Firstly I’d like to apologise for an error in our manuscript: On page 19, line 6, the manuscript states: “The code used by MM2005 is not, at the time of writing, available”: This comment should have referred to the code used by MM2005c (their Energy and Environment paper) — the code used by MM2005 (their GRL paper) was made available at time of publication.
We apologise to McIntyre and McKitrick for suggesting that the code for MM2005 was unavailable when it was in fact the code for MM2005c which we had not been able to obtain, and note that they have made efforts to provide code for this and other publications which go beyond the norm in this field.
Further details are on the Climate of the Past Discussion site, where anyone is welcome to post a comment.
Stephen McIntyre has now made the code for their Energy and Environment paper available to us (though his http://www.climate2003.com site still declares that it is unavailable). Interestingly, given the strong emphasis of McIntyre and McKitrick’s 2005 Energy and Environment paper on the importance of centering data for principal component calculations this step appears to have been omitted for figure 2 of their paper, which displays a principal component of uncentred data. Further details are available at mitrie.badc.rl.ac.uk.
Concerning the code, this is provided in the spirit of transparency. I fully agree with the comment above that python should not be judged on the basis of this code.

──────────────────────────────

CHALLENGE
Supply the text that follows the correction post about the MM2005 and MM2005c code, starting after its last sentence. The material further down plays no part here.

RECORDED DATA
──────────────────────────────

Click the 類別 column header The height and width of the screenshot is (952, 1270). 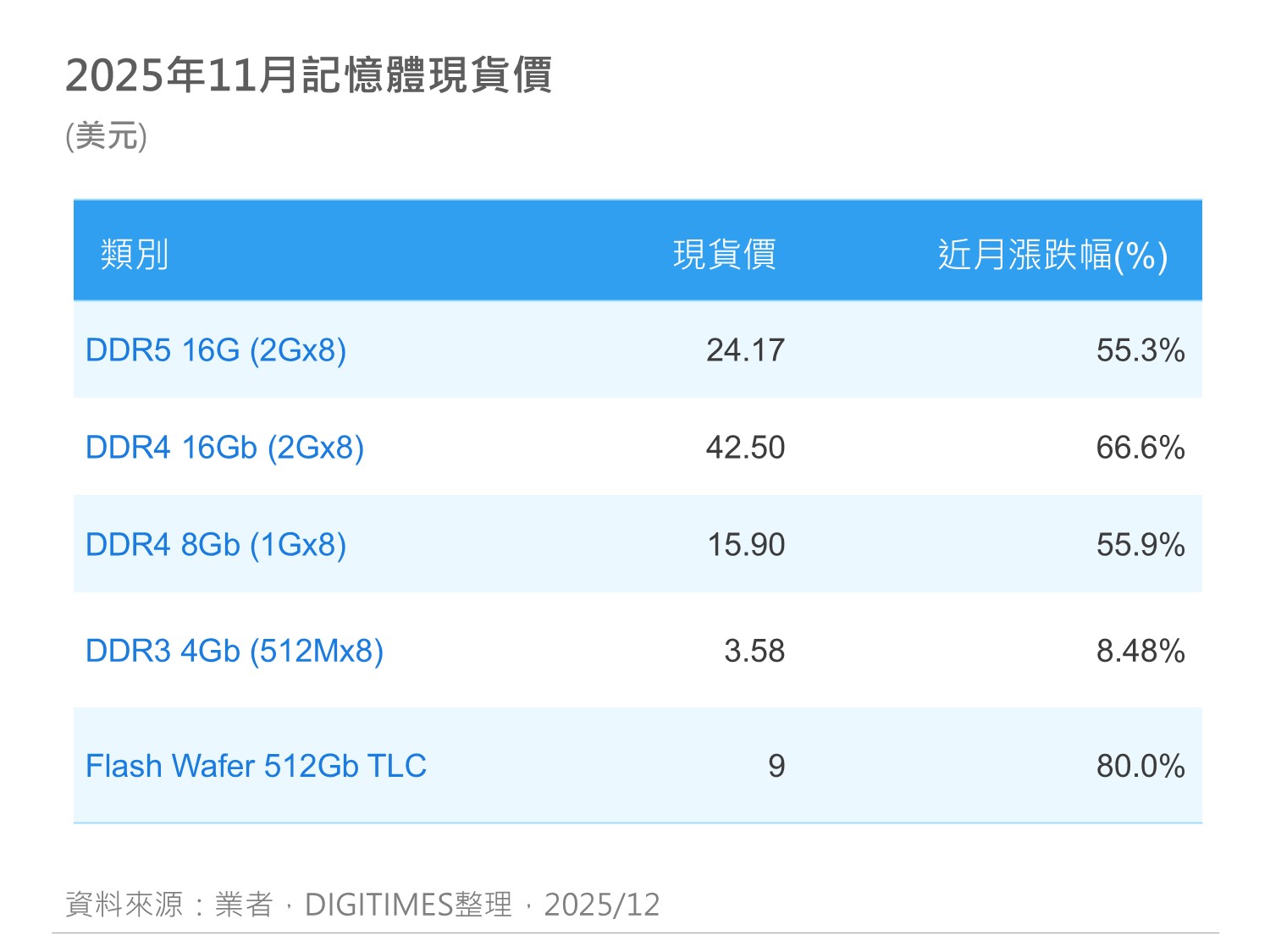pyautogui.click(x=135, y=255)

──────────────────────────────

ANSWER FOR THIS EXERCISE
Martin: I’m a bit confused. I’m looking at Figure 2 in M&M’s 2005 Energy & Environment paper. The caption says:
This seems, to me, to be explicitly indicating that the graph is of four sets of data. Two of them are the PC1 using centered calculation method (with & without arbitrary adjustment) and the other two are the PC1 using decentered calculation method (with & without arbitrary adjustment).
Without reading the rest of the paper, it seems clear to me the figure is attempting to display the difference that decentering/centering makes to the results of the method. Why is it strange that they are presenting a graph of decentered data, when they are using it as a basis of comparison? It seems entirely straight-forward to me. Otherwise I don’t know how they could illustrate the impact of the decentering.
Martin, thank you for your letter. Would you like to also put some comments in your paper on the unavailability of the codes and data for some of your co-authors on your paper? Because if you don’t, I don’t see the point of commenting on code availability at all …
In particular, could you respond to, or even better, offer some help with, Steve McIntyre’s problems with getting the following information? Steve M. says:
Steve M. has always provided data and code, both in advance and on request, and has always been totally open about his methods and data. I find your singling out of Steve M. for your comments, while totally ignoring the well-known problems with your co-authors Briffa, Esper, and Moberg, to be a very troubling and disconcerting occurrence.
Your comments greatly appreciated …
w.
PS – Everything in science requires a citation from some reputable Journal, so regarding your preferable course of action in this matter, let me offer a reference to the following Journal article. The Abstract says:
… “And why beholdest thou the mote that is in thy brother’s eye, but considerest not the beam that is in thine own eye? Or how canst thou say to thy brother, Let me pull out the mote out of thine eye; and, behold, a beam is in thine own eye? Thou hypocrite, first cast out the beam out of thine own eye; and then shalt thou see clearly to cast out the mote out of thy brother’s eye.”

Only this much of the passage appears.